** START OF Text block **
The Dewalt saws look cheap, despite being built out of solid cast iron. The Dewalt motor looks amazing, and makes up for the ugly saw. Once I fix up the Dewalt saws more, I'll have a better feel for their true potential, because they are in "rough" condition.

I'm considering buying a Delta RAS saw, because they are dirt cheap, in immaculate condition, and nobody wants them, similar to the Craftsman saws.

Only the Dewalt radial arm saws appear to have any market value. I'm not sure why people don't like the Delta or Craftsman saws. I think all of them are probably very good. The Delta saws appear to be very high quality, but most people claim the Dewalts are better, and "more accurate."

In conclusion, I've grown highly suspicious of the rumors and stories about radial arm saws. With my brief ownership, I haven't found any of the quality issues on the Craftsman that "everyone" claims. In time, I'll have much more detailed analysis and I may change my mind. 




redeared said:


> The TS I have was my fathers, I started using it my teens so that would be over 50+ years without a riving knife and no issues, While your advice is sound I see no need to go nuts about having one jury rigged installed. We can agree to disagree I hope. Just wanted to say I stopped riding a motorcycle 40 years ago, it was a not skill issue, just too many crazy drivers and bikers always lose.


----------



## NoThankyou (Mar 21, 2018)

121 - 136 of 136 Posts
*@**Supermuble*
*Obviously, you have decided that a Radial Arm Saw is your solution. OK, just be careful.
Before every cut, spend 15 seconds thinking about where the wood is going to go as a result of the guides and fences. 
Just THINK.

If your thoughts are, "Now would be a nice time for a beer. . . . " Please have those thoughts inside the house. Those type of thoughts are verboten in the shop.*


----------



## redeared (Feb 7, 2019)

I agree my Craftsmans RAS (the same model in your pictures) probably does 80% of my cuts, I have used a Dewalt but it didn't feel the same. I would suggest using a negative hook blade with a RAS, it stops the blade wanting to run into the wood


----------



## Rebelwork (Jan 15, 2012)

Supermuble have you considered getting a Delta 12"?
** END OF Text block **
** START OF Raw data **
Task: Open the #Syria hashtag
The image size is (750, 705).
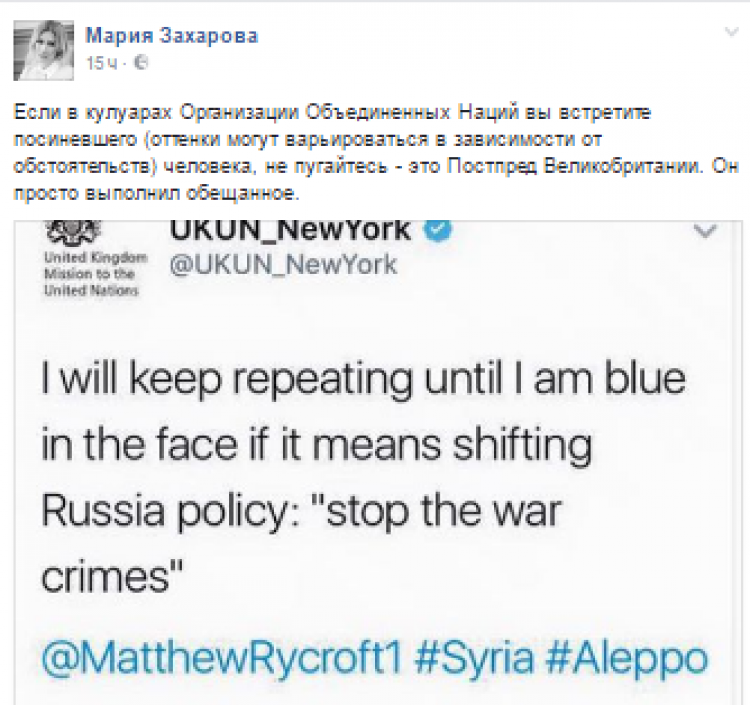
** END OF Raw data **
Stated goal A: According to the radial arm saw thread, why does redeared suggest using a negative hook blade with a radial arm saw?
Stated goal B: Carry on the radial arm saw thread from its final post.

Written reply A: A negative hook blade stops the blade from wanting to run into the wood.

Written reply B:
----------



## woodnthings (Jan 24, 2009)

There are two different types of kickback, and I have experienced both in 55 years of table saw use.

1. While ripping both hardwood and soft wood lumber, I've had the saw kerf close up behind the blade and jam it stopped. The motor's power is still trying to spin the blade and unless you keep both hands and eyes on your workpiece it MAY get thrown back at you at about 55 MPH. The best thing to do is bump your large safety paddle switch OFF with your hip and then you can release your grip on the workpiece. If you can shut down the saw, nothing bad will happen. If you release your grip on the workpiece chances are much greater it will kick back. If you need to look under the table to find the OFF switch, you may experience a kick back in the head or face rather than the gut, far more serious!

2. The most common type is when the work piece moves away from the fence behind the blade, rotates up and over the spinning blade and is propelled back at you at 55 MPH. This will only happen IF you have allowed it (in a split second of loss of focus) OR you do not have a splitter (older or Industrial size saws) or a riving knife, (newer and most 10" table saw since around 2000.) It doesn't take any pressure on the workpiece from the splitter, just enough to prevent any movement away from the fence. This is why splitters need to be slightly thinner then the saw kerf. They can be made of thin metal plates like on older saws, thin plywood or hardwood with the grain vertical or strong plastic like Polycarbonate or Lexan. They are so easy to make even on your existing wood or plastic insert there is no excuse not to. Take out the insert and slide it over the slightly raised blade and bump the fence over so it just kisses the right edge. Remove the insert and make a short saw kerf into the rear of the insert to accept the "splitter" of your choice. Carefully fit the splitter into kerf and glue it in place, epoxy or hot melt will work with plastic or metal. Maybe someone suggested a thick washer as a splitter?
Replace the insert in the saw and test it carefully feeding the scrap in slowly.

When using the radial arm saw, there may or may not be a small wheel on the anti-kickback rod. I've never used either in all my years of operating a RAS. Mainly because I use it for cross cutting 95% of the time and kickback is not an issue.


----------



## supermuble (Nov 6, 2021)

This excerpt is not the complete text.